Segment Open

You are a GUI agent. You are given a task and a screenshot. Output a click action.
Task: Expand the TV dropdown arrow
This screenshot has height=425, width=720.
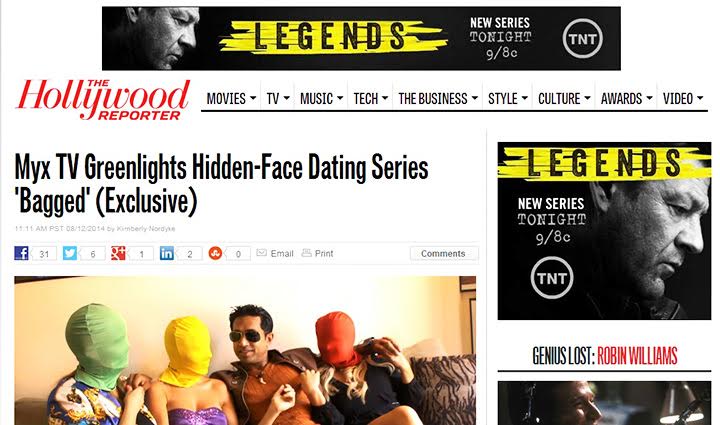pyautogui.click(x=287, y=98)
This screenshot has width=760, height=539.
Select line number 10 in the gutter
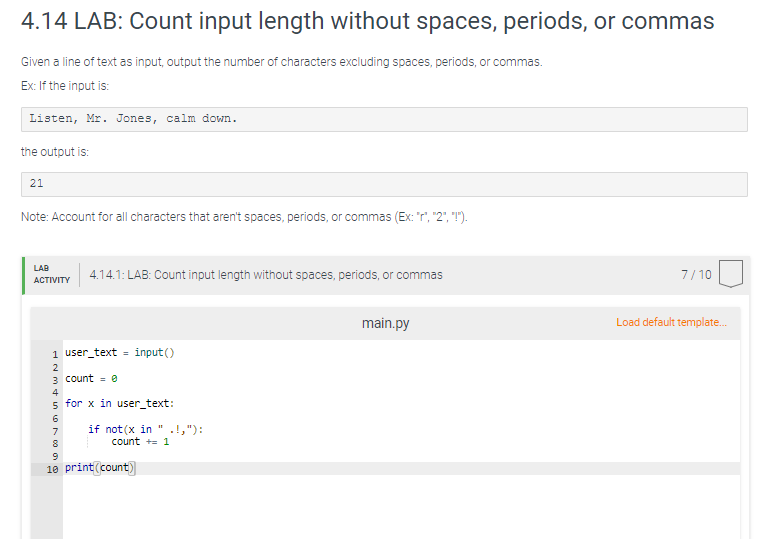click(52, 469)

Segment Closed

* [What is expected]: Reproduce, word for word, the lines from the one containing "This screenshot has height=425, width=720." through the final line above. Leave every picture out.

* [Response to this exercise]:
This screenshot has height=425, width=720.
pyautogui.click(x=287, y=98)
This screenshot has width=760, height=539.
Select line number 10 in the gutter
click(52, 469)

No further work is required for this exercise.